AGE AIN’T NOTHING BUT A NUMBER.

EDUCATION REFORM: ONE-SIZE-DOES-NOT-FIT-ALL.

A CALL TO ACTION FOR RENEWED FOCUS

Education Reform: One-Size-Does-Not-Fit-All

by Robert G. Holland
Heartland.org

Lately, education scholars at Washington, D.C.-based, nominally conservative think tanks have spun themselves into a tizzy about the education reform movement’s splintering into quarreling factions.

Who knew such a monolithic movement existed? Even among strong advocates of parental choice, lively arguments have raged for decades over vouchers versus tax-credit scholarships, with each side arguing its proposal is the most powerful and/or practical way to empower families. Debate is healthy in a democracy, is it not?

Thinking in terms of a single, cohesive agenda is perhaps more common in Washington, where think-tankers attend each other’s seminars and flock to government briefings. Why should any of this matter to the folks back in Grapevine or Grand Forks? Because advocacy from think-alike think tanks may influence policy in their school districts.

Within these inner sanctums, there is concern about contrary ideologies intruding. In a May 25 essay, Thomas B. Fordham Institute Fellow Robert Pondiscio controversially observed, “Like the proverbial frog in a pot, education reformers on the political right find themselves coming to a slow boil in the cauldron of social justice activism.”
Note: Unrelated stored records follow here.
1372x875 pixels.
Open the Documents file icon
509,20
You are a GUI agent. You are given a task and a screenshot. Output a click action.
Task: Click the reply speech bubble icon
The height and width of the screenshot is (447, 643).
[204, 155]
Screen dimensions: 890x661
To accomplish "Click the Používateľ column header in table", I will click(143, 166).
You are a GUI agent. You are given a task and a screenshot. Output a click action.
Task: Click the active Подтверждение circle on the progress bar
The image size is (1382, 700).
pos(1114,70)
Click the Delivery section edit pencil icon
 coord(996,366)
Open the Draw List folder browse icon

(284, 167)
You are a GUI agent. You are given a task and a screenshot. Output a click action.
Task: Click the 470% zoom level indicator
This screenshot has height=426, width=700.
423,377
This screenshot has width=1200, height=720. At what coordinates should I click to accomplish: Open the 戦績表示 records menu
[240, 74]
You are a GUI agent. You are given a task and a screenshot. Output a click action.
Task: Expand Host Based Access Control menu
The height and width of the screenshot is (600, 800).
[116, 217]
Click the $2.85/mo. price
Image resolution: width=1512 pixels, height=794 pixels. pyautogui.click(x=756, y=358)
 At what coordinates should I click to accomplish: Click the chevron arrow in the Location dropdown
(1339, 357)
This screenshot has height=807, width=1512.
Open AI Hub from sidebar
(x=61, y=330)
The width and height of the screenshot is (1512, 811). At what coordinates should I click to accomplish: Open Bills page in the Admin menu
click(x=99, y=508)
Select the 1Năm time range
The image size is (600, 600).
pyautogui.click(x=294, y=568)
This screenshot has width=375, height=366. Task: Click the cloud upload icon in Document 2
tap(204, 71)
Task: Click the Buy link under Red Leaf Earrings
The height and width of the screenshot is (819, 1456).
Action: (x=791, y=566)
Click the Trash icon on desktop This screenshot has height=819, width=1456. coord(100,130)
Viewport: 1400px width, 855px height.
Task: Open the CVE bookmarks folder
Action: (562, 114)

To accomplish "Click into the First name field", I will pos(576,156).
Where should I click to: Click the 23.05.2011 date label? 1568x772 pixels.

As an example, Pondiscio reported conservative reformers “feeling unwelcome, uncomfortable, and cowed into silence” at a recent meeting of the New Schools Venture Fund in San Francisco. He fretted about leftists aggressively promoting a new orthodoxy on issues of race, class, and gender within the context of education reform while excluding conservative ideas. But what is wrong with having the gumption to debate the reform newcomers instead of acting as though your side owns this turf?

Speaking of taking ownership, the long-time CEO of the Washington, D.C.-based Center for Education Reform, Jeanne Allen, issued a 22-page “manifesto” on June 15 — under her byline — seeking to reframe choice-based reform in terms of “innovation and opportunity,” as though those objectives are new“This is a clarion call,” she announced in the opening sentence.

Much of the manifesto deals in great detail with the level of tolerance for semi-autonomous charter schools within government-controlled school systems over the years. There is nothing about the tremendous promise of the next-generation voucher, the education savings account, and there is little about a steady increase in states adopting private-choice programs and the phenomenal growth of homeschooling.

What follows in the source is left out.